Many thanks to Amy Baron-Evans for this unique argument at federal sentencing for clients showing the court the effects of disparity of sentences for similar acts and there respective recidivism rates. As defense lawyers in the Middle District of Florida are aware these arguments typically are met with indifference by our local Judges; however, its great to throw in as an additional point where a Judge is leaning in your direction anyway and is searching for any reason to reduce the sentence – say, within the framework of the personal characteristics of your client:


The Commission’s Fifteen Year Review reports that the recidivism rate of defendants sentenced as career offenders based on prior drug offenses “more closely resembles” the recidivism rate for offenders in the otherwise applicable criminal history category.  See U.S. Sent’g Comm’n, Fifteen Years of Guidelines Sentencing:  An Assessment of How Well the Federal Criminal Justice System is Achieving the Goals of Sentencing Reform 133-34 (2004).
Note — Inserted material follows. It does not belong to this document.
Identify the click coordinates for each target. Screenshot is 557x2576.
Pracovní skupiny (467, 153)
I just noticed this Table 14 in the Commission’s 2010 Sourcebook. You can find this at the following place —— ——— ——–http://www.ussc.gov/Data_and_Statistics/Annual_Reports_and_Sourcebooks/2010/Table14.pdf  Using it, you could argue that the average sentence for a drug trafficker sentenced as a career offender is 167 months, but for a defendant in criminal history IV, for example, it’s 98.3 months, or 60% of the career offender sentence. Or, for example, if your client’s instant offense is robbery but he is a career offender based on drug priors, the average sentence for a robber sentenced as a career offender is 156.3 months but for a defendant in criminal history IV, it’s 71.5 months, or 45% of the career offender sentence. There are lots of ways you could use this table in career offender and other cases.  It shows average sentence length for primary offenses by criminal history category.